I am aware that in the background of my working over this post stands the question of what is a technically traumatic life experience. I offer a simple definition for therapists which I use as a guideline for my listening with any patient who appears with serious, endemic anxiety or depression – what they consider persistently life-distorting feelings and behaviours and outcomes. I also offer it to the afflicted as a search guideline for themselves.
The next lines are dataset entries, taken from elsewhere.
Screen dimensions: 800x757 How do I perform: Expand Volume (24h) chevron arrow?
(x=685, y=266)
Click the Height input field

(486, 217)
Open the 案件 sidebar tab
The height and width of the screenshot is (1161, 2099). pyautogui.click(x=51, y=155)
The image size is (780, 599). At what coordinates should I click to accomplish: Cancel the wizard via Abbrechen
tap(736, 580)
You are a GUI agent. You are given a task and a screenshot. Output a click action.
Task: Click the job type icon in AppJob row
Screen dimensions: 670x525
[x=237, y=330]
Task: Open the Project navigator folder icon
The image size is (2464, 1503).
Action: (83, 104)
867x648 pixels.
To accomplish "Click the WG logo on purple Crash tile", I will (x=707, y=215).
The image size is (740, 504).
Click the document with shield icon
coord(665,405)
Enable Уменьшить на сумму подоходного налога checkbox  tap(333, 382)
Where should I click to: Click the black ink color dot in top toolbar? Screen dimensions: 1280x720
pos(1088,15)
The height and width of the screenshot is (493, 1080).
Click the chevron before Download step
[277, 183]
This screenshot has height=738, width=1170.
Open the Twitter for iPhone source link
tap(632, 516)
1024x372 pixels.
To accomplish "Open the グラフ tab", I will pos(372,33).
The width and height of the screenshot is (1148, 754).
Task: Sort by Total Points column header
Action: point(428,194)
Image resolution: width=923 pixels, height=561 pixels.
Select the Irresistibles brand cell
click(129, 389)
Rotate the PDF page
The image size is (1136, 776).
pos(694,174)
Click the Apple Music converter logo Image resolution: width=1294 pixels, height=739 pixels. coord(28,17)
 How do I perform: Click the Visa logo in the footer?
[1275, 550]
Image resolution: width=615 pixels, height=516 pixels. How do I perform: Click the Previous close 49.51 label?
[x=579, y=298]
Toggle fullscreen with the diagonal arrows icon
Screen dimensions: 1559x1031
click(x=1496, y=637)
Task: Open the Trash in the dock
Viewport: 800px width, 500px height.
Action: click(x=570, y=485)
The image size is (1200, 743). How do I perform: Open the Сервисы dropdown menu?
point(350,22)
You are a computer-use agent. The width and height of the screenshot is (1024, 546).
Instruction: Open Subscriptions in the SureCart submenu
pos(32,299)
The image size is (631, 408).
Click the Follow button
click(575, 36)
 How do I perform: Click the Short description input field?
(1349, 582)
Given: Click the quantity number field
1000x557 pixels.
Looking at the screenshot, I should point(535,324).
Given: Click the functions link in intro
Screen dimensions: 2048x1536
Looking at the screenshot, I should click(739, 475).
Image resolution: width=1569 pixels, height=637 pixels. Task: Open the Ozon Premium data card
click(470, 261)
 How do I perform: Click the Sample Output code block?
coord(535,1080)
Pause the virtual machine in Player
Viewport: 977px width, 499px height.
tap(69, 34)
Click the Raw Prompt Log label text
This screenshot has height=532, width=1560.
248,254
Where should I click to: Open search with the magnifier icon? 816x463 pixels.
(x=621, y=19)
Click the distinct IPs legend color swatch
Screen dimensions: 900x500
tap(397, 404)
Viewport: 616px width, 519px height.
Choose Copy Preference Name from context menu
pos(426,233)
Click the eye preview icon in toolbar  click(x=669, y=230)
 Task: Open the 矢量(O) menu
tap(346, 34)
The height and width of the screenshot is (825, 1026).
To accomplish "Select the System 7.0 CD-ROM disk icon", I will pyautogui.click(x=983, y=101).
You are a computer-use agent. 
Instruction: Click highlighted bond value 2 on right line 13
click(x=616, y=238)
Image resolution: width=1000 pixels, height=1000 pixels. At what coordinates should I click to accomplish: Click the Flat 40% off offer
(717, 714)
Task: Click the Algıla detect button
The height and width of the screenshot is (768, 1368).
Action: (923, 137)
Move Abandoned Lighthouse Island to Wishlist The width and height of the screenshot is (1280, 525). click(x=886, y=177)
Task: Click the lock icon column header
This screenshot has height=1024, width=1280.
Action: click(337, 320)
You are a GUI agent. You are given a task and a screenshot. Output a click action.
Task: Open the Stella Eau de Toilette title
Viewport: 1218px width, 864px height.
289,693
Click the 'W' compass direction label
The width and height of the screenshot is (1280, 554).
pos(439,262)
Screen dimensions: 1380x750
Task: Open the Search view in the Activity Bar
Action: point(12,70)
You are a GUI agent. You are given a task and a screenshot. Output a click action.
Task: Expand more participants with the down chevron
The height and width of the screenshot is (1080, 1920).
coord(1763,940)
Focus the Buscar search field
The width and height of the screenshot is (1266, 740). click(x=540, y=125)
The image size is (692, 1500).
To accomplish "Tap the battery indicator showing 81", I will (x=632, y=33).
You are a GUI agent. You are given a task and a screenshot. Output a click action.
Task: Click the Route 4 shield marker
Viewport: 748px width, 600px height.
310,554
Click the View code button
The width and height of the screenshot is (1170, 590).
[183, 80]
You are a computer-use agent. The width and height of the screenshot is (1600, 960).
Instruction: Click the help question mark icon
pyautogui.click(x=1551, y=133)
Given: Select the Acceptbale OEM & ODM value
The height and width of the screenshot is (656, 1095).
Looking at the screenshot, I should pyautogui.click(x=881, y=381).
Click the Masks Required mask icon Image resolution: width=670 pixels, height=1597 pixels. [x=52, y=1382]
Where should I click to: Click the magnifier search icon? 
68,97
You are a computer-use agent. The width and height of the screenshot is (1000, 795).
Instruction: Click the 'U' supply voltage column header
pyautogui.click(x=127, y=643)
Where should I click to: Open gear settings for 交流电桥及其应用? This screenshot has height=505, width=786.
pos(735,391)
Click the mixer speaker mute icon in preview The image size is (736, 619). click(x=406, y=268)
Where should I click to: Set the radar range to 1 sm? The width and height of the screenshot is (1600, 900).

The definition is:
DIMRS = a quintet of experiences with collective traumatic impact
Death-threatening – the victim feels in danger of death, though not necessarily physical death; spiritual or emotional death will do just fine for a verdict of worthlessness; and
Inescapable – a feeling of hopelessness because he / she is caught in the grip of another on whom they are totally dependent for their survival, both physically and emotionally / spiritually; and
Multi-dimensional – damages occur in many dimensions of well-being: self-care, self-image, aspiration(s), emotional hyper-vigilance; and
Recurrent – the threat is present more or less all the time for years, sometimes up to the present adult time in which they appear in therapy – more or less all of their lives to date; decades in their minds and present living; and
Systemically distorting – the victim's capacity to enter into and sustain relationships of many kinds is restricted by profound distrust expressed in bad choice of potential partners of many kinds (intimate, peer, work, etc.) and inappropriate levels of commitment: too much or too little, sometimes oscillating between the two; the distrust extends to their own perceptions.